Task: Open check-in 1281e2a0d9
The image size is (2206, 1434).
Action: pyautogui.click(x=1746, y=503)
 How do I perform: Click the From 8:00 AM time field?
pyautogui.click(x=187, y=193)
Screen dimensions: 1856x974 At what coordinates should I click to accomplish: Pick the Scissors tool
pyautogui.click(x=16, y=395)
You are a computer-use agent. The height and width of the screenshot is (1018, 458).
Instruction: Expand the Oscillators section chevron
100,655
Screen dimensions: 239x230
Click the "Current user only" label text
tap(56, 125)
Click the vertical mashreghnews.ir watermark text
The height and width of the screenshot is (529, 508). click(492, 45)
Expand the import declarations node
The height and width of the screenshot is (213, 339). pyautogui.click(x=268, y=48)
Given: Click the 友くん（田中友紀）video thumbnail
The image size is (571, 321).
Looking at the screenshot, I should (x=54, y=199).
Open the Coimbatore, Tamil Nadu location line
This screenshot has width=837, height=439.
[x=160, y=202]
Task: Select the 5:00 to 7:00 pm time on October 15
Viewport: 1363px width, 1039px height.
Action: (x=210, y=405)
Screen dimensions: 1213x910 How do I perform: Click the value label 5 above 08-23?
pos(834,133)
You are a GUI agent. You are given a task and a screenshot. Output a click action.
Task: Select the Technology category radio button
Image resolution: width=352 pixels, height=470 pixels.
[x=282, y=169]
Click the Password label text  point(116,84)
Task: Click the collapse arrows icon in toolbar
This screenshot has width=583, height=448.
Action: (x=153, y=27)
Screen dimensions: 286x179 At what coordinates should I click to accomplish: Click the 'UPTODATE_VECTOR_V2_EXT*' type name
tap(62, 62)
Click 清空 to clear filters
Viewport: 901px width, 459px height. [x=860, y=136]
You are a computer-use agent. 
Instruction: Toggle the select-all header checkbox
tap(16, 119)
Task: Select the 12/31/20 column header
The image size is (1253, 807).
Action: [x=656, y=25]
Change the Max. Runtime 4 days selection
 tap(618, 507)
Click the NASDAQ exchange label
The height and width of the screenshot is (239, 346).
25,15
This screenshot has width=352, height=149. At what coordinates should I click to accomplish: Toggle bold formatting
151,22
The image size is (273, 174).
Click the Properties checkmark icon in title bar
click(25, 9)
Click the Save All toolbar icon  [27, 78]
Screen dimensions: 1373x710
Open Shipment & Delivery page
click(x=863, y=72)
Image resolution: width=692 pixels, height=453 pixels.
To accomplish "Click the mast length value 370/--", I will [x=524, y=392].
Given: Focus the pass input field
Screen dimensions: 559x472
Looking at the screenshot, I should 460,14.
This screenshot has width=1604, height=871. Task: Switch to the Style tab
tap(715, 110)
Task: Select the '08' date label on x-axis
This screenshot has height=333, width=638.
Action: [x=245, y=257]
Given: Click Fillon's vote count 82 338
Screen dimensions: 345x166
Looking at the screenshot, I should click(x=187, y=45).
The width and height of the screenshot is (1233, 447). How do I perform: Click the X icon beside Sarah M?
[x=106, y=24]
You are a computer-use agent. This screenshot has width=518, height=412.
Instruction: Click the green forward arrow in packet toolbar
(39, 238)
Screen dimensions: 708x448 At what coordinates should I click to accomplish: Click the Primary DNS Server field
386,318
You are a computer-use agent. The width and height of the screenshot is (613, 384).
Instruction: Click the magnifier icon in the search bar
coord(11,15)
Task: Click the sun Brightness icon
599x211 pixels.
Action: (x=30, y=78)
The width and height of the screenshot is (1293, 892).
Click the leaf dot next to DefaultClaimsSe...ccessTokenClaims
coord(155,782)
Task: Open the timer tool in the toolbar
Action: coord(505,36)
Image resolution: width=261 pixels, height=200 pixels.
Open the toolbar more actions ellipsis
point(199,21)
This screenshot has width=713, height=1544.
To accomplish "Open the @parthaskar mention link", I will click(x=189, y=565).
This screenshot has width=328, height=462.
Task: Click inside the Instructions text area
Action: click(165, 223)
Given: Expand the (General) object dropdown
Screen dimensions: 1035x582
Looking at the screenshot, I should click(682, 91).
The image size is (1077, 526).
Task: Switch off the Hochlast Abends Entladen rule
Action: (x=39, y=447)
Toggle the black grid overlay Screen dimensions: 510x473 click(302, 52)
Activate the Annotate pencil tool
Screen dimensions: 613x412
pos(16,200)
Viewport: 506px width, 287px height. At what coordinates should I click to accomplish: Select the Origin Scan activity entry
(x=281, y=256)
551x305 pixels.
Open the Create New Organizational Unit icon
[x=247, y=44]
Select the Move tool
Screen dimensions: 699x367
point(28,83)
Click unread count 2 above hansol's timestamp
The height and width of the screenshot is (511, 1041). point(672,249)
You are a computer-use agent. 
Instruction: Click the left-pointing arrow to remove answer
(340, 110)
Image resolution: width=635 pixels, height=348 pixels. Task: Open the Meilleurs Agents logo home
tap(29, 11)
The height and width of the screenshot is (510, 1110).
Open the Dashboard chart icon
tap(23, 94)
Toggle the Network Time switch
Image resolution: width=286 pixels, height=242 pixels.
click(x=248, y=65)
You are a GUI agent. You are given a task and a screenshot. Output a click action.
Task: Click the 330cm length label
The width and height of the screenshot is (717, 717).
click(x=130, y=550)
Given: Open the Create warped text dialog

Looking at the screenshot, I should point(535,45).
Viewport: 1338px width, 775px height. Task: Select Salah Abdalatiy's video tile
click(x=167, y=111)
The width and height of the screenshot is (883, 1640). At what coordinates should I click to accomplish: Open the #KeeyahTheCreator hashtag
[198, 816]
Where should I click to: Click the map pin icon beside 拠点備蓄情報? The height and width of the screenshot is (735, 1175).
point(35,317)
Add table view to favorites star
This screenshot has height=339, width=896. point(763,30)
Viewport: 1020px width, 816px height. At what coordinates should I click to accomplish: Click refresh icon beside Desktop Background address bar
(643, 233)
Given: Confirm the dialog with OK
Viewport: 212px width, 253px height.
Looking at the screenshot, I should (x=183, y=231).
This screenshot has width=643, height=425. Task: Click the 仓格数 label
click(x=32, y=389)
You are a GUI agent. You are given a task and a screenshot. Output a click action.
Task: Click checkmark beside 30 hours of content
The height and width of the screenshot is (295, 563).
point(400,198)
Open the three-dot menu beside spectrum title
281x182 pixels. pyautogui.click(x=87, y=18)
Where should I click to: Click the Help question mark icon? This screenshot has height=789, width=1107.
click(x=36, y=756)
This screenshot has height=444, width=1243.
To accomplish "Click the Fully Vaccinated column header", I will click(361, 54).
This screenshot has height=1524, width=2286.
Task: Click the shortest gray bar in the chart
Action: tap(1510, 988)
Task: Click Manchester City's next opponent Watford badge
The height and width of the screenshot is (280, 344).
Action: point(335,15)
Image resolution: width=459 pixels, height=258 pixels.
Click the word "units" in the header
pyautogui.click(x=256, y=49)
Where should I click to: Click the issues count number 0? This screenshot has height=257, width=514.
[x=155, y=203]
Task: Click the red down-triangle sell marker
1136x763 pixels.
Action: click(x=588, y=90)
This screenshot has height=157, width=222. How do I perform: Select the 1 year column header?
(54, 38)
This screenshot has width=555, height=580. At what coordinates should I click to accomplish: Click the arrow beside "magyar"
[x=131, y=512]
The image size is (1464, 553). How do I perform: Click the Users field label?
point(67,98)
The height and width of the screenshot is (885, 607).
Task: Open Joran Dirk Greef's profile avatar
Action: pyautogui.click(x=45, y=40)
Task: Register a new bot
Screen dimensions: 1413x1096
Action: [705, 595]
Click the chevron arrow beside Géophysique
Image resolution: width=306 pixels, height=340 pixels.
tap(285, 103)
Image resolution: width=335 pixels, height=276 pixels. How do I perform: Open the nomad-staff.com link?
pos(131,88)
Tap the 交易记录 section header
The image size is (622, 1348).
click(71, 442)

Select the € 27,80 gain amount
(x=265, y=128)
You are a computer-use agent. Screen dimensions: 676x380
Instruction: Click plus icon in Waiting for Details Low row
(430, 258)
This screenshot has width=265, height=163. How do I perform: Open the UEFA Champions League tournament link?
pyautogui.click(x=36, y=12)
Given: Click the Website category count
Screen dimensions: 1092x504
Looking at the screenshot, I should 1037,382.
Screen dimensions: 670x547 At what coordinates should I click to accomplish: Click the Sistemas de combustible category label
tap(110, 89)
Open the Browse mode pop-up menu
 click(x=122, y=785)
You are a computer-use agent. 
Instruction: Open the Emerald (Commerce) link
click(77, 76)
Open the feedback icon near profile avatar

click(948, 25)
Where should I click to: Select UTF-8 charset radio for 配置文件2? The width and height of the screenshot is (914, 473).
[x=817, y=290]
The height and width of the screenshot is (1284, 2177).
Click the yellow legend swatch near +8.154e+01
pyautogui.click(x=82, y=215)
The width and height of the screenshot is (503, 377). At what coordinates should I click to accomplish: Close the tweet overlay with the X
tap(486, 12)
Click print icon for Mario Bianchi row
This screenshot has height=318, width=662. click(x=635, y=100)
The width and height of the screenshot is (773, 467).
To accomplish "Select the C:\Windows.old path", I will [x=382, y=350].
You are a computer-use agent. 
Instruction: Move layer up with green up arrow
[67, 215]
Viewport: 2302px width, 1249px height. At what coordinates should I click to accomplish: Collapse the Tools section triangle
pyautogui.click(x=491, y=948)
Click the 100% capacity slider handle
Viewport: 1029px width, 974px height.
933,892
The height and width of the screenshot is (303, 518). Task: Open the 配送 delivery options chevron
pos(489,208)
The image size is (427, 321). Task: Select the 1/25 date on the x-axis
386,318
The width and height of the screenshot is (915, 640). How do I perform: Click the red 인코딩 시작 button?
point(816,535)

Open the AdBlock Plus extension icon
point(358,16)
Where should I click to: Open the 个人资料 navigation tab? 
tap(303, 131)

──────────────────────────────

* **The problem**
Locate every line in the records that contains the string "Where" and copy each one out in full, matching case exactly.

* **Finished task**
Where should I click to: Click the map pin icon beside 拠点備蓄情報? The height and width of the screenshot is (735, 1175).
Where should I click to: Click the Help question mark icon? This screenshot has height=789, width=1107.
Where should I click to: Click the issues count number 0? This screenshot has height=257, width=514.
Where should I click to: Select UTF-8 charset radio for 配置文件2? The width and height of the screenshot is (914, 473).
Where should I click to: Open the 个人资料 navigation tab? 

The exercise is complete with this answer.